----- Data for review -----

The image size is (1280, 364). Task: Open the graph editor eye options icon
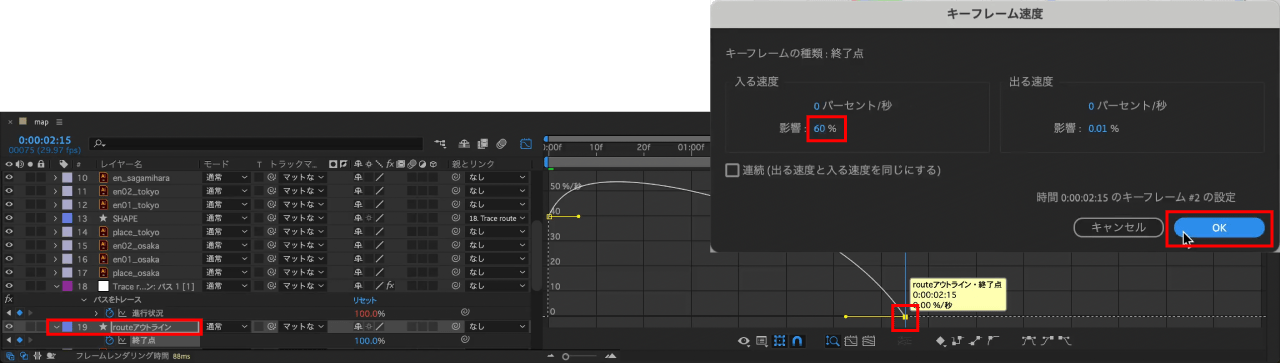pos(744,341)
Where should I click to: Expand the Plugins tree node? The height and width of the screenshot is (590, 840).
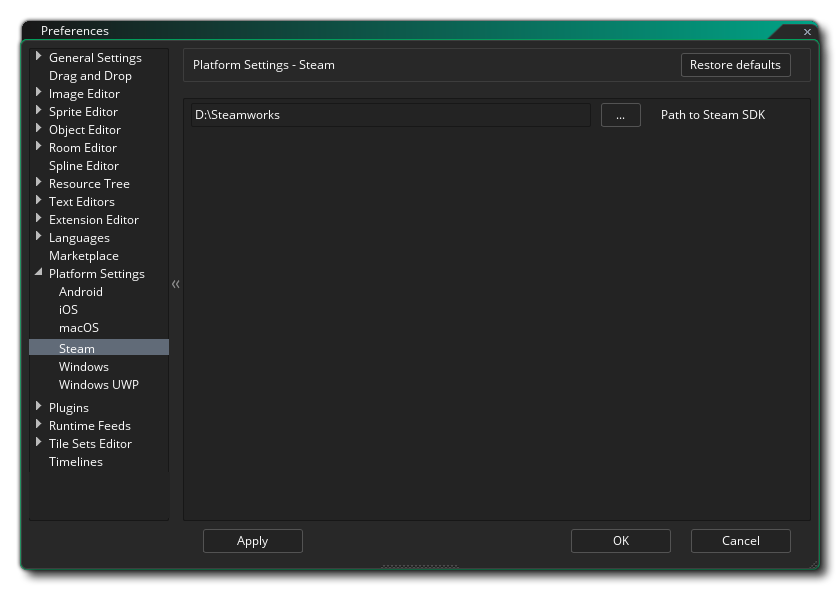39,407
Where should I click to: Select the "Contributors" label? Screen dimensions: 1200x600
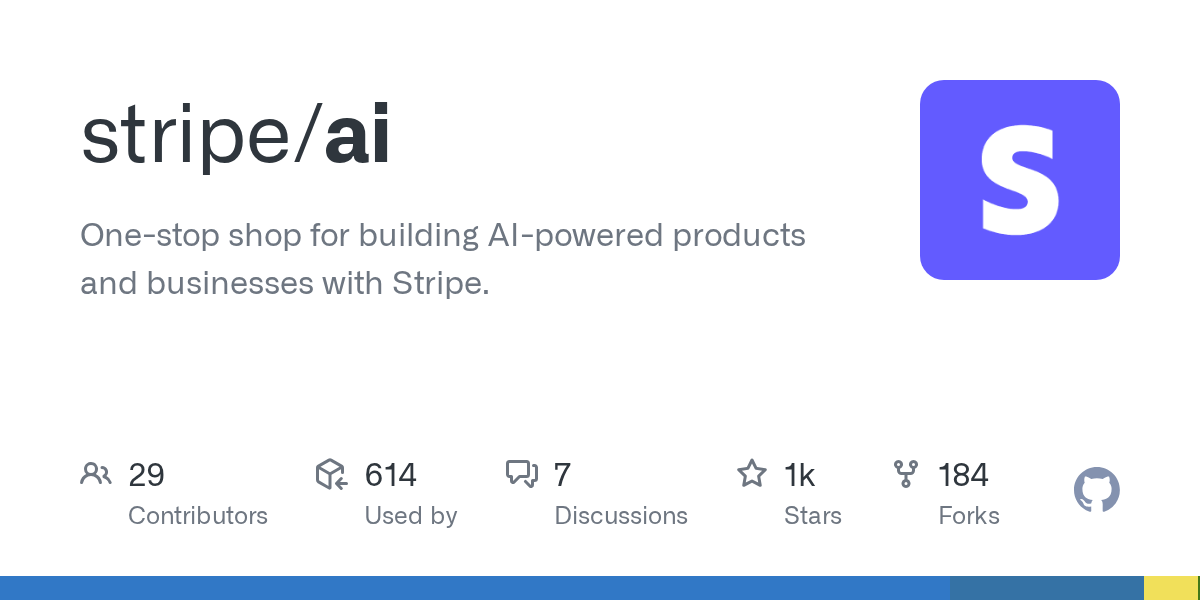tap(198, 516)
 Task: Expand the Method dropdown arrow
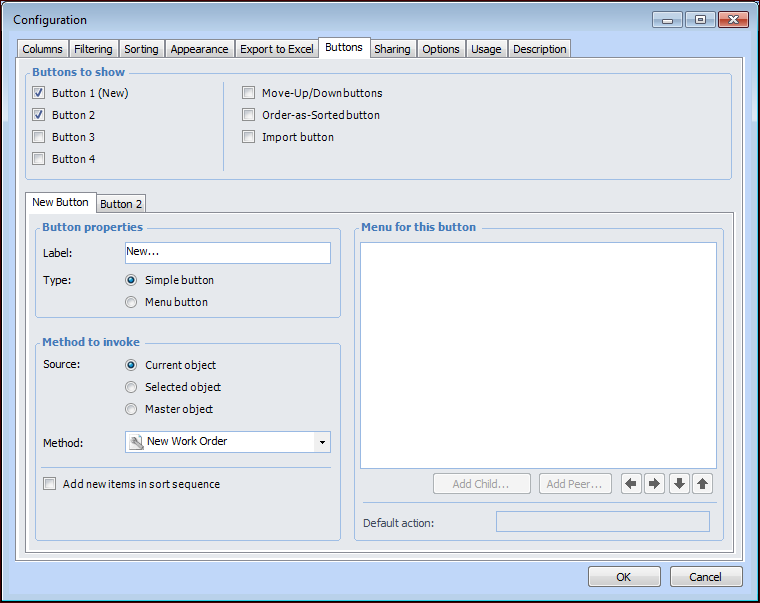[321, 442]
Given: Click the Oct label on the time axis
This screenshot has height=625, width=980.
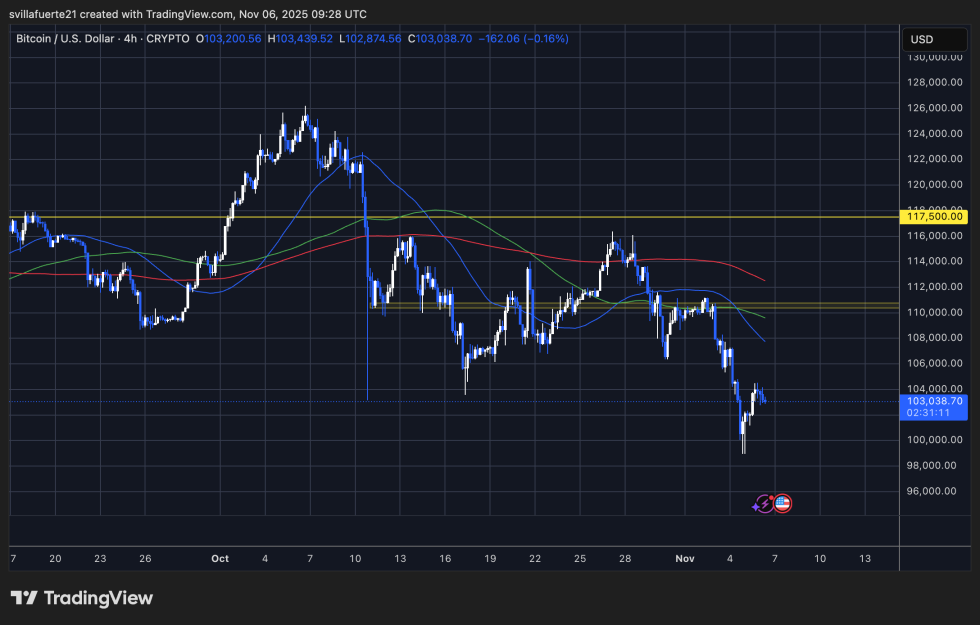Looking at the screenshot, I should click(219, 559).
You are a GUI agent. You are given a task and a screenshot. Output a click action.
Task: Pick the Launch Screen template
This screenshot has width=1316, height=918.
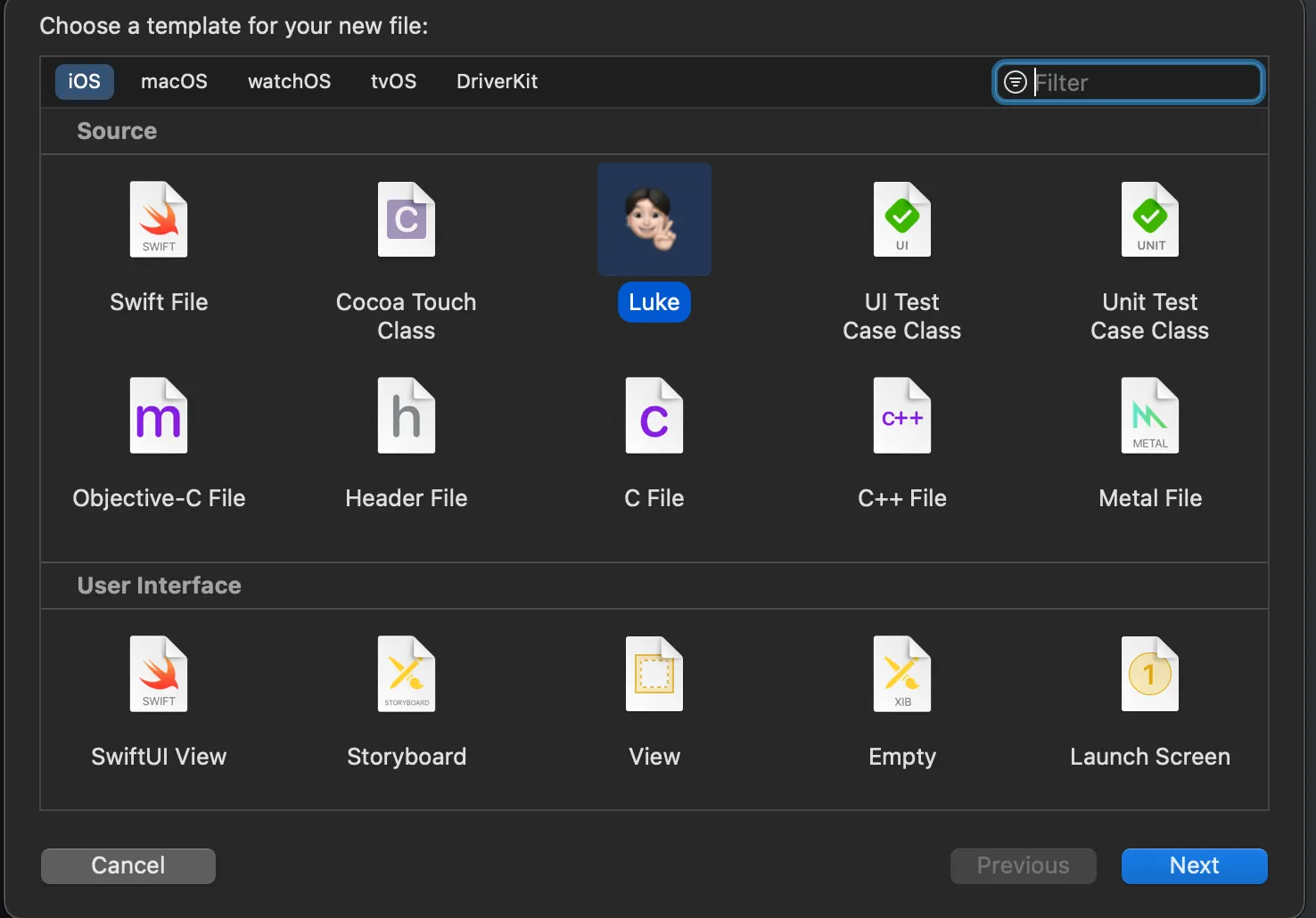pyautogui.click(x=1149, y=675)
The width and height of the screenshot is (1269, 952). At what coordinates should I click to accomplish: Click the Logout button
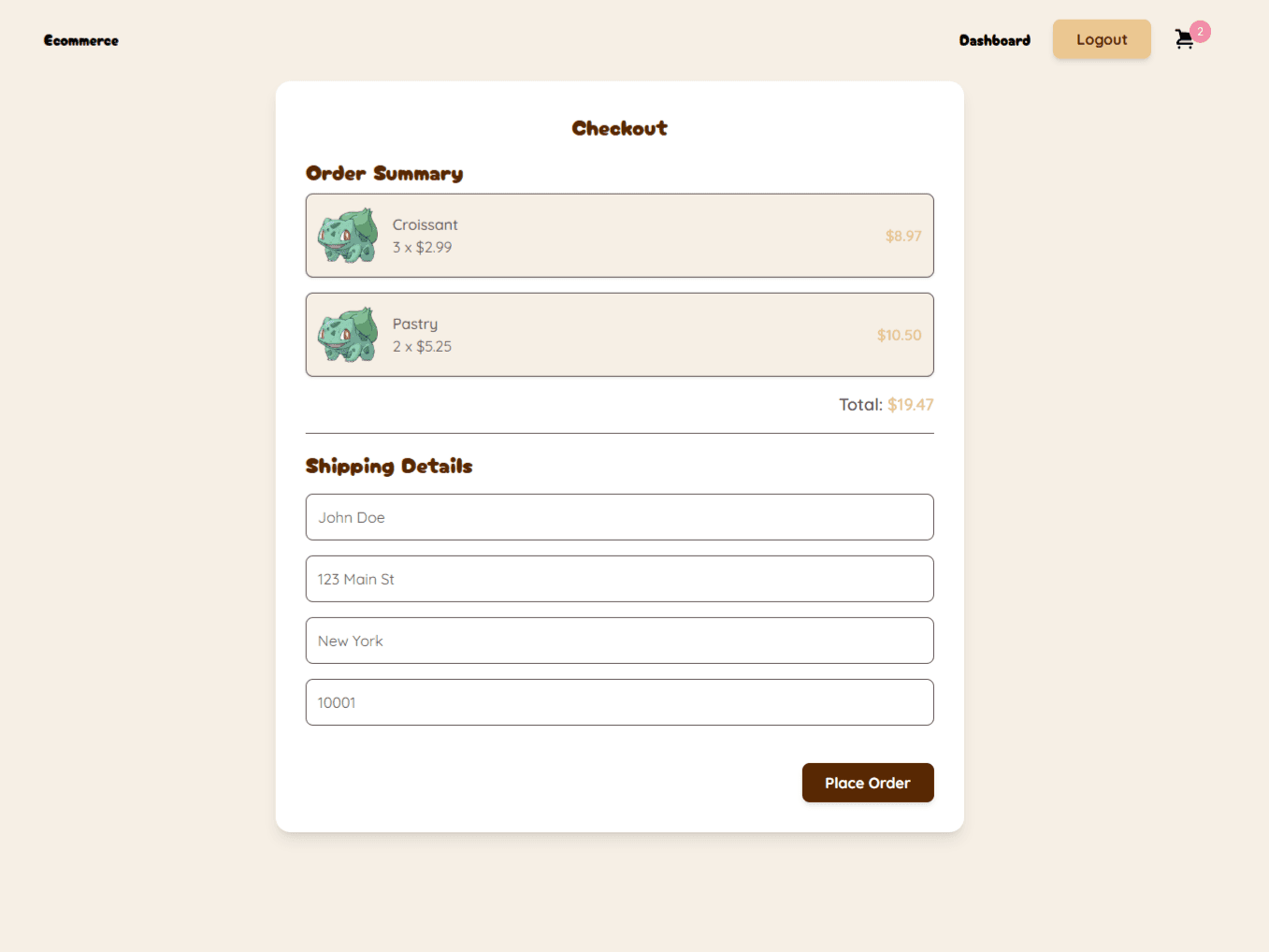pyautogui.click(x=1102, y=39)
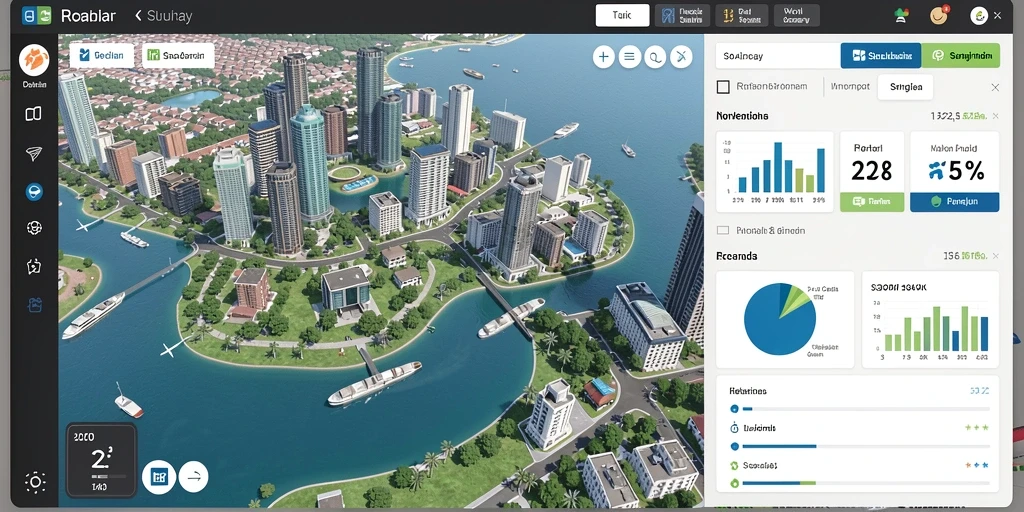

-----

# How to complete this task:
Give every entry again as it is, dropping its pictures.

# Solution:
The image size is (1280, 364). Task: Open the graph editor eye options icon
pos(744,341)
Where should I click to: Expand the Plugins tree node? The height and width of the screenshot is (590, 840).
39,407
Where should I click to: Select the "Contributors" label? Screen dimensions: 1200x600
tap(198, 516)
 Task: Expand the Method dropdown arrow
[321, 442]
Given: Click the Oct label on the time axis
This screenshot has height=625, width=980.
Looking at the screenshot, I should click(219, 559).
You are a GUI agent. You are given a task and a screenshot. Output a click action.
Task: Pick the Launch Screen template
This screenshot has width=1316, height=918.
pyautogui.click(x=1149, y=675)
The width and height of the screenshot is (1269, 952). At what coordinates should I click to accomplish: Click the Logout button
pyautogui.click(x=1102, y=39)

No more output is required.